If you’re interested in multiple areas of study and you’re finding it hard to choose one major, then you might want to consider pursuing a double major. Depending on your school and the two majors you’re considering, this could mean having two separate degrees, or having two majors listed on a single degree. Let’s say, for example, you’re torn between majoring in journalism and business. Unlike a minor, which only allows you to explore another area of interest, you would essentially receive a degree in both journalism and business by double majoring. A double major can be an impressive credential, but before taking the plunge, it’s critical to consider some of the following financial considerations.
Increased tuition costs
A double major will almost always mean taking more classes, which means paying more in tuition expenses. The number of classes you’ll need to take is highly dependent on the individual programs of each major and your school’s requirements. For example, it’s likely you won’t need to double up on your core studies that every major requires.

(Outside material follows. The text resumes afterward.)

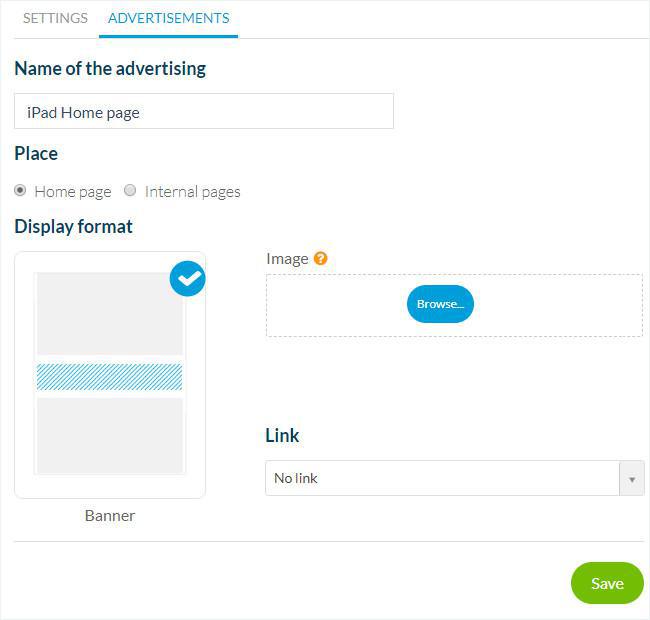Click the bottom gray block in Banner preview
Viewport: 650px width, 620px height.
coord(110,435)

But it’s also likely there will be a minimum amount of credits you’ll need to complete in order to graduate with a second major.
Depending on how long it takes to finish a double major, it could also mean factoring in any tuition increases. This also brings up another important question to consider: If you’re going to spend the time and money on a double major, is it better to graduate with a single major and then pursue a professional degree, such as a master’s degree?

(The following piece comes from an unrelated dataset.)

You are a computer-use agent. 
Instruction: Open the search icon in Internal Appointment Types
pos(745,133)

In the end, it’s essential to sit down and talk with your college advisor if you’re contemplating a double major. This way, you can know all of your options, get a clear picture as to just how many more courses you’d be required to take, and how much more a double major would cost.

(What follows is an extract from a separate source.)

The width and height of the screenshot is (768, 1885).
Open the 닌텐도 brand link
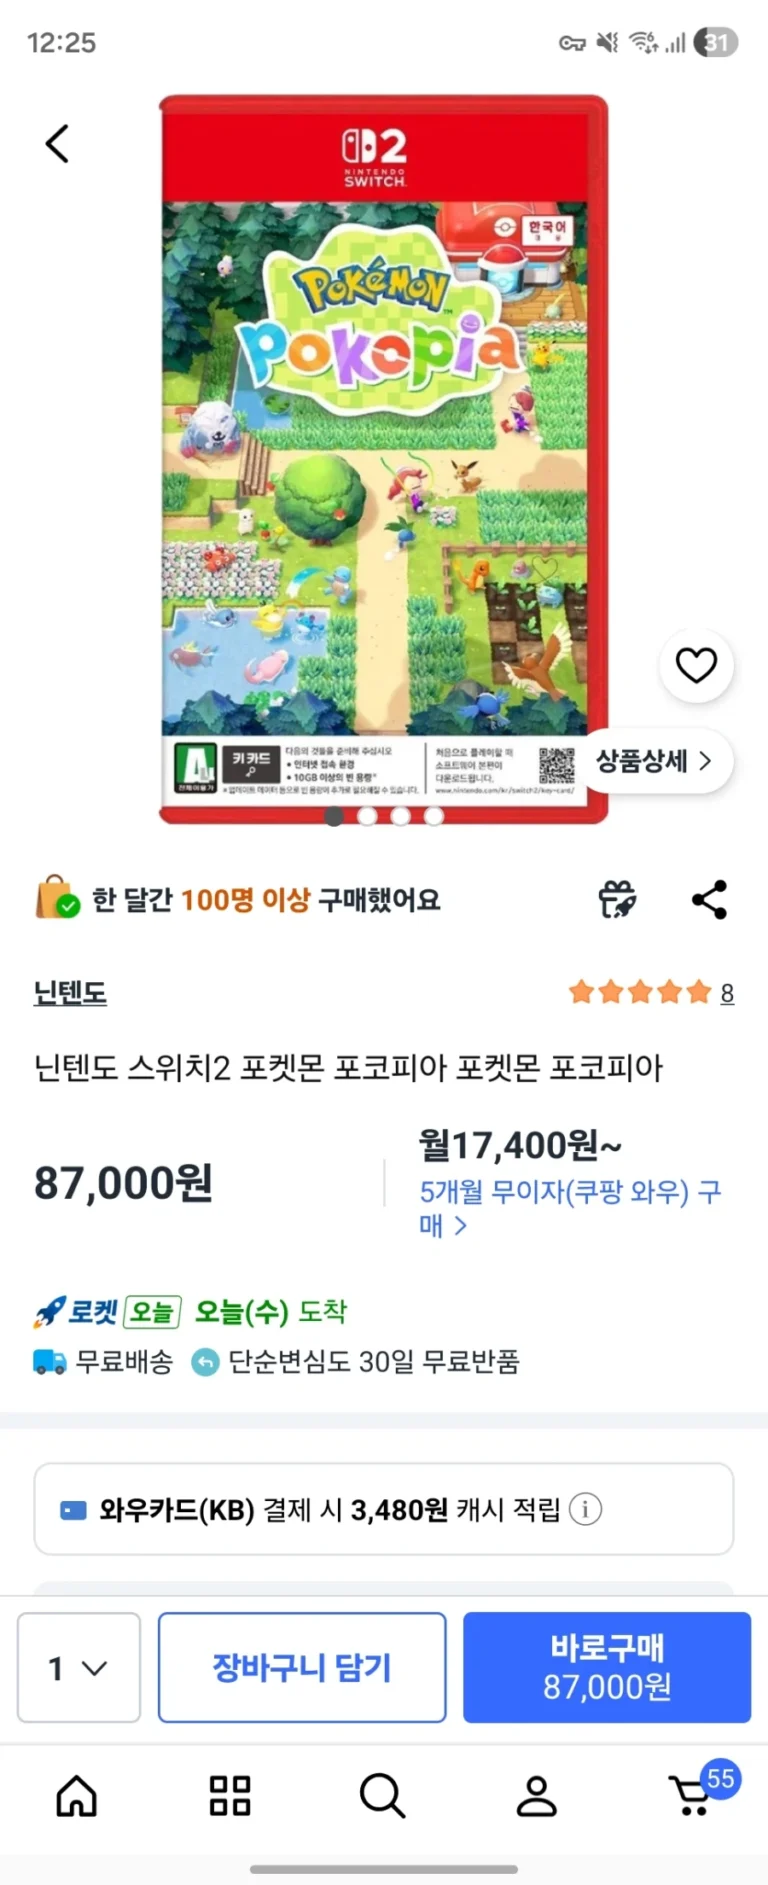click(x=70, y=993)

Starting your career may be put on hold
For many people, graduating from college is the time when they officially begin their professional careers. While you may have the opportunity to take on internships while you’re still in school, staying in college longer than four years to pursue a double major could mean you’re putting off the start of your new career. This means you’re missing out on valuable time to gain work experience and make money. Since a double major could take up more of your time, it’s also likely you won’t have the availability to also take on a full or part-time job.
Improve job prospects
Once you graduate, a double major on your resume could help you stand out amongst the competition, especially if you’re up against someone with otherwise very similar credentials and experience. Your two areas of study could complement each other in a way that makes you the perfect candidate for a particular role, and could also open up the door to other opportunities that you may not have been qualified for otherwise.
Potential for higher salary
Not only can a double major possibly improve your chances of landing a job, but it can also mean you may be able to negotiate a higher salary. For instance, you may be offered a job with a wide salary range. With a more advanced degree, you may have more leverage to discuss a salary that’s on the higher end of that range. In fact, one study showed that the average individual with a double major degree had a 3.2 percent higher salary than someone who graduated with just a single major.
All in all, while a double major can certainly help jumpstart your career, there’s no denying that it most likely will cost you more. It’s an investment in your future, and it’s crucial to consider the advantages and disadvantages of that investment. As a compromise, you may choose to pursue a minor instead.